Esa mañana, con un caño de fusil el tipo me pegó en la
espalda, me sembró boca abajo sobre el damero del patio, Ramieri mirando la
calle, no percibió ningún rastro que lo ayude a pronosticar la tragedia. Entre
mis piernas abiertas, sobre el mosaico, corría un pequeño hilo de sangre, proveniente de los
bajos de la segunda puerta que permanecía cerrada.
Otros tipos, se
entretenían a mí alrededor destrozando macetas con las culatas de sus armas.
Contra la pared y con los brazos en alto, temblaban las dos
mujeres, la modista de la primera sala, y mi madre, tratando de advertirme algo
en el resplandor de sus ojos. A los hombres, que eran tres, entre ellos mi
padre, los usaban de cicerones pegándoles con el fusil en los tobillos.
Yo temblaba, sentía como esa sangre ajena me mojaba. Miré
hacia el umbral, a Ramieri no lo habían tocado. Repté hasta él, me esperó con una risita desfachatada y unos molinetes fabricados
por sus brazos cortitos.
Cuando estuve a su lado, se despachó con un torrente de
preguntas: ¿Qué pasó en tu casa?, ¿Por qué hay tanto cana que sale y entra?,
¿Le robaron a ustedes? ¿Hay algún herido o algún muerto? Sin contestar, le
expresé mi desconocimiento levantando los hombros. Entonces me propinó unas
palmadas y dijo que corriera, que no vuelva nunca más, que todo estaba perdido.
Pensé, que el gordo solo veía la calle, y los indicios recolectados en ella, no
lo habilitaban para armar una hipótesis de lo sucedido en el interior de mi
casa.
De golpe tuve la sensación que el barrio descansaba. No
había vecinas chusmeando, las ventanas de ambas calzadas permanecían
atrancadas, los negocios cerrados. El
mandato de Ramieri, me arrastró primero por calles cercanas, en la estación de
trenes me refugié de una lluvia repentina. Viajé sin sacar boleto y sin conocer
destino. No sé cuantas jornadas pasaron para que pudiese estructurar mis
pensamientos. Tomé conciencia cuando ví la fotografía del frente de casa en
aquel diario. Estirados en la vereda, los cadáveres de mi padre y los dos
hombres que lo acompañaban, también yacían sobre el otro costado mi madre y la
modista. Ramieri aparecía junto a un policía señalando a los cuerpos.
Hoy el barrio se modernizó, sus servicios se reemplazaron con
nuevas tecnologías. Imagino que Ramieri no pudo dibujarse ese nuevo escenario
de patrulleros, cámaras, zonas liberadas e informantes, que volvieron inútil la
función de ese gigante deforme con vocación de alcahuete.

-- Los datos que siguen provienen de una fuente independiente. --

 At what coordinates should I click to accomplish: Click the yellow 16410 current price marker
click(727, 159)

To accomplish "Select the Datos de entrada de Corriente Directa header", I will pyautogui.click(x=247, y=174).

Abandono la habitación, los yuyos del fondo avanzan
anárquicamente sobre el cemento alisado de lo que en mis tiempos fue la cocina.
La escalera de chapa que va al cuartito, se ha convertido en una trampa de
escalones oxidados. En la puerta, como dos palos borrachos, están Ramieri y su
hijo, el viejo apoyado en el joven. No me reconocen, mi pelo se ha vuelto
blanco, uso lentes, luzco un traje de medida, si algo queda en mi de aquel
adolescente no se nota, son solo sentimientos encontrados, que pujan en el
interior de un hombre maduro. Ramieri en cambio está igual, salvo su frente,
las arrugas le marcan abismos que encierran incógnitas. Sus palmadas y la
exigencia que corriera se mezclan en mi memoria con la foto del periódico,
donde señala a los míos en el suelo ya sin vida Su acción salvó mi vida,
mientras que su dedo índice prueba su complicidad con los asesinos.
El hijo de Ramieri, dueño de un vozarrón agudo, me advierte
que el sitio que piso es propiedad privada. El padre pregunta sobre cual es mi
interés en esa propiedad abandonada. Sin tiempo para responder, el hijo propone
una visita guíada, y por unos pocos pesos, contarme la historia de aquellos
guerrilleros caídos en el enfrentamiento.